**Work to be completed**
What needs transcribing is the line with "1568x720 pixels." and every line after it to the end of the records, exactly and alone, with no pictures.

**Task inputs**
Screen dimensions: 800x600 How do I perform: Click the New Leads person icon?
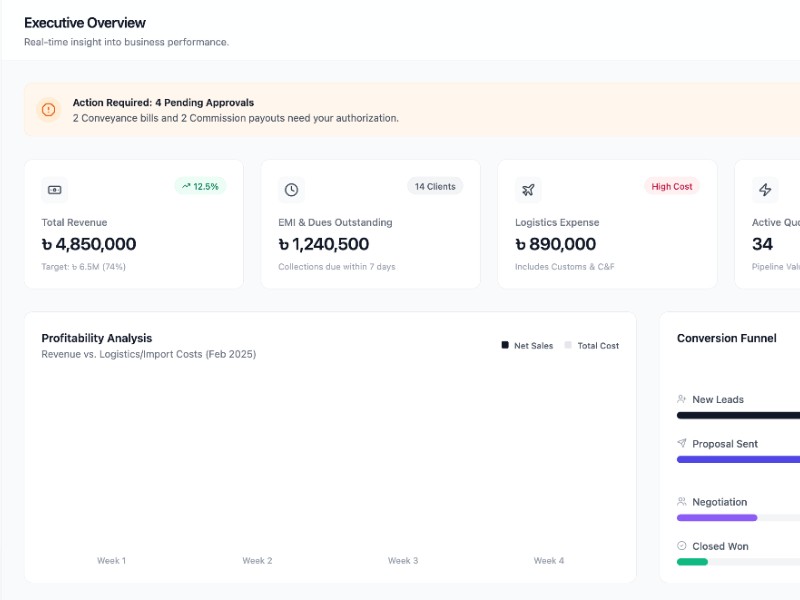point(682,399)
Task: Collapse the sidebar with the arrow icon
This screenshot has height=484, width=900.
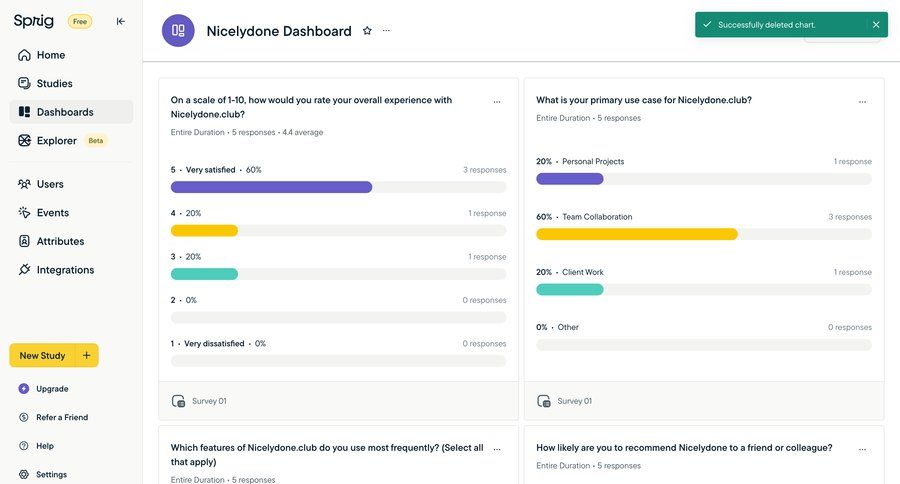Action: (x=121, y=21)
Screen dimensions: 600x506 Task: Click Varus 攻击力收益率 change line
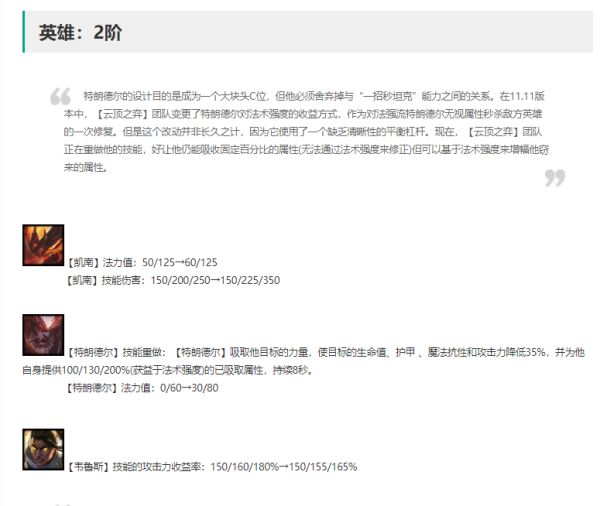[x=212, y=467]
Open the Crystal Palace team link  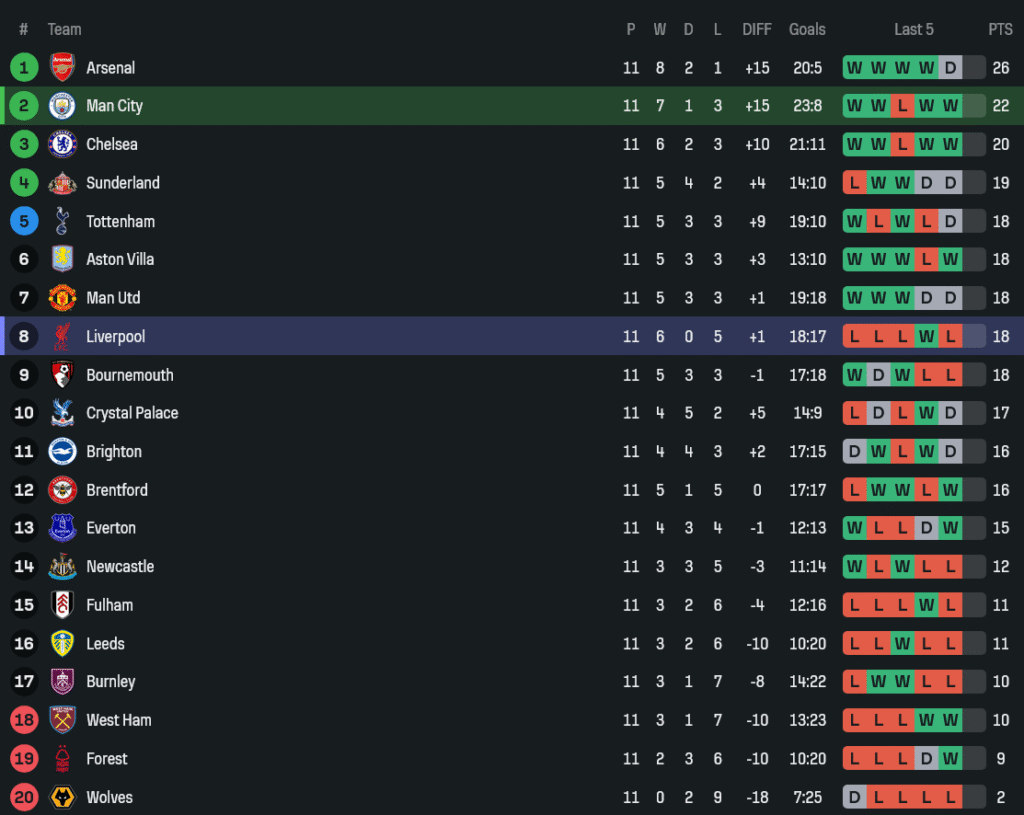click(x=132, y=413)
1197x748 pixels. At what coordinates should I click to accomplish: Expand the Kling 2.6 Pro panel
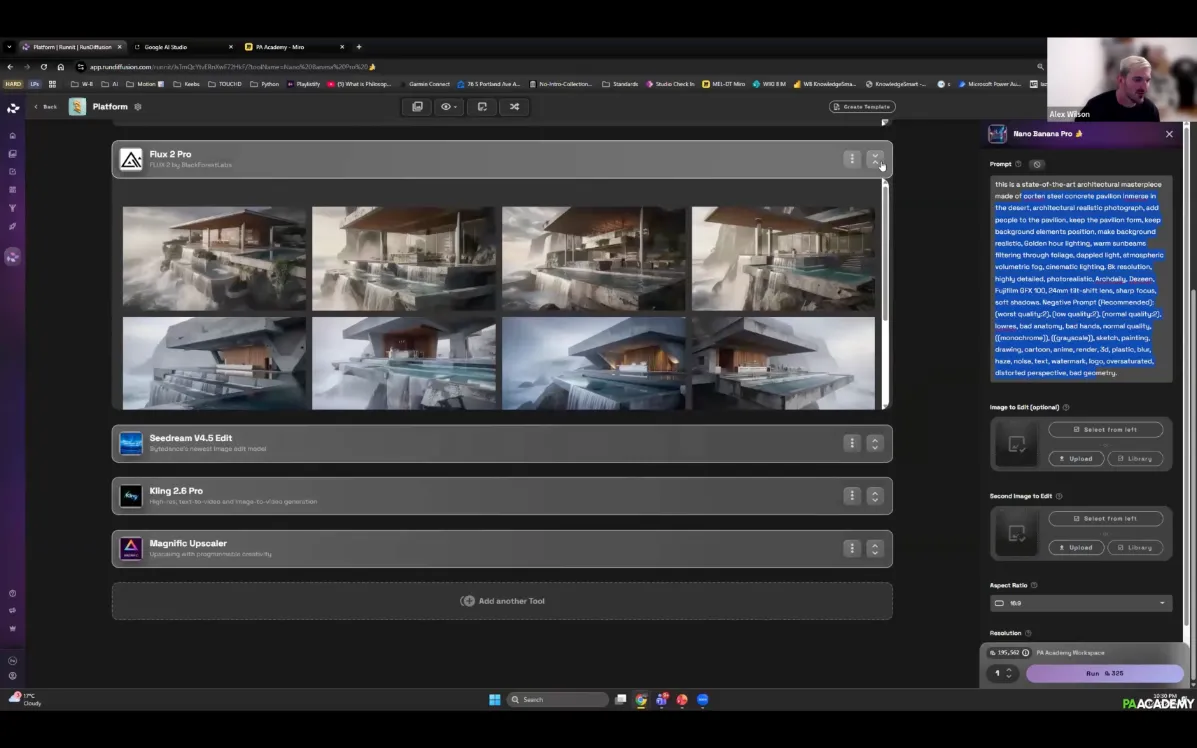874,495
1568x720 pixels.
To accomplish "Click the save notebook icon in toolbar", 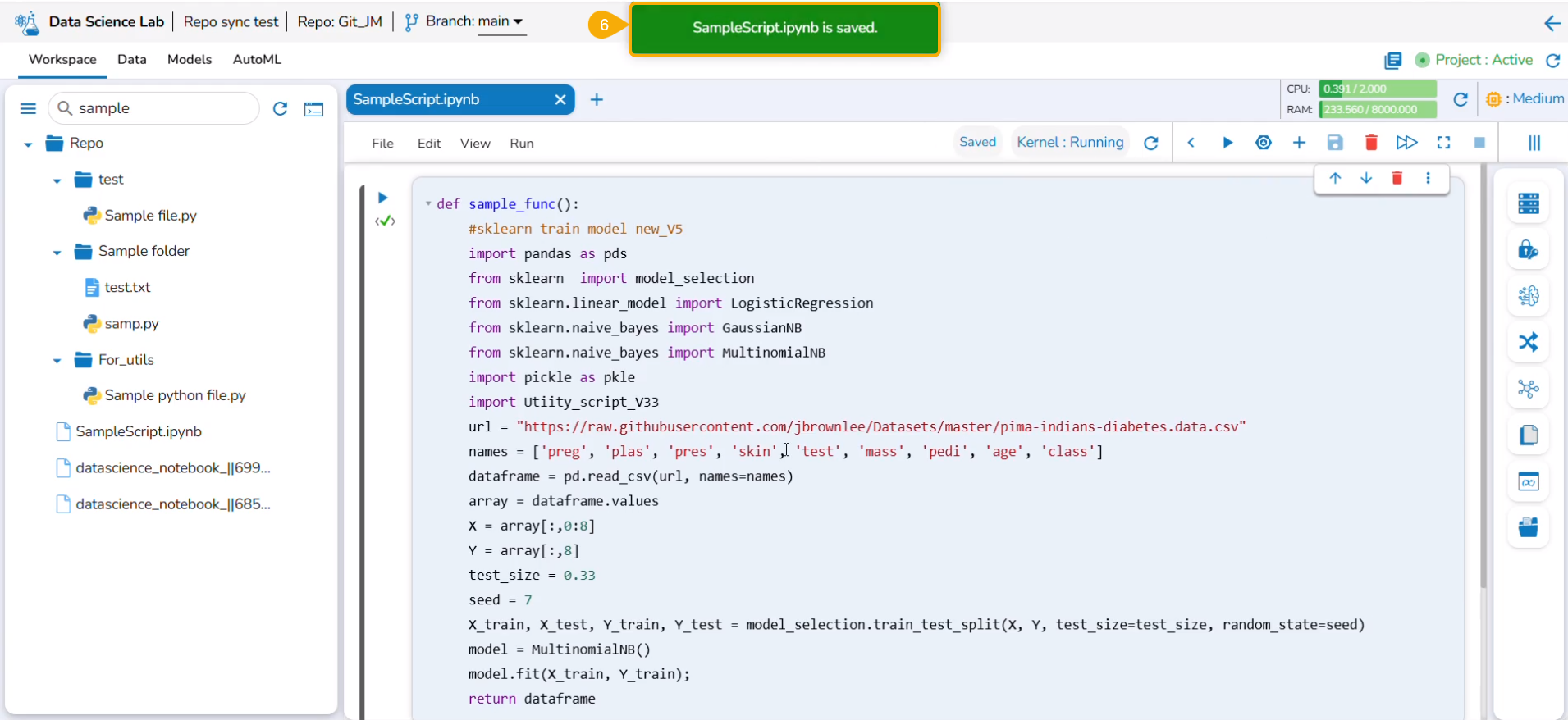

**Completed task**
1568x720 pixels.
To accomplish "Click the save notebook icon in toolbar", 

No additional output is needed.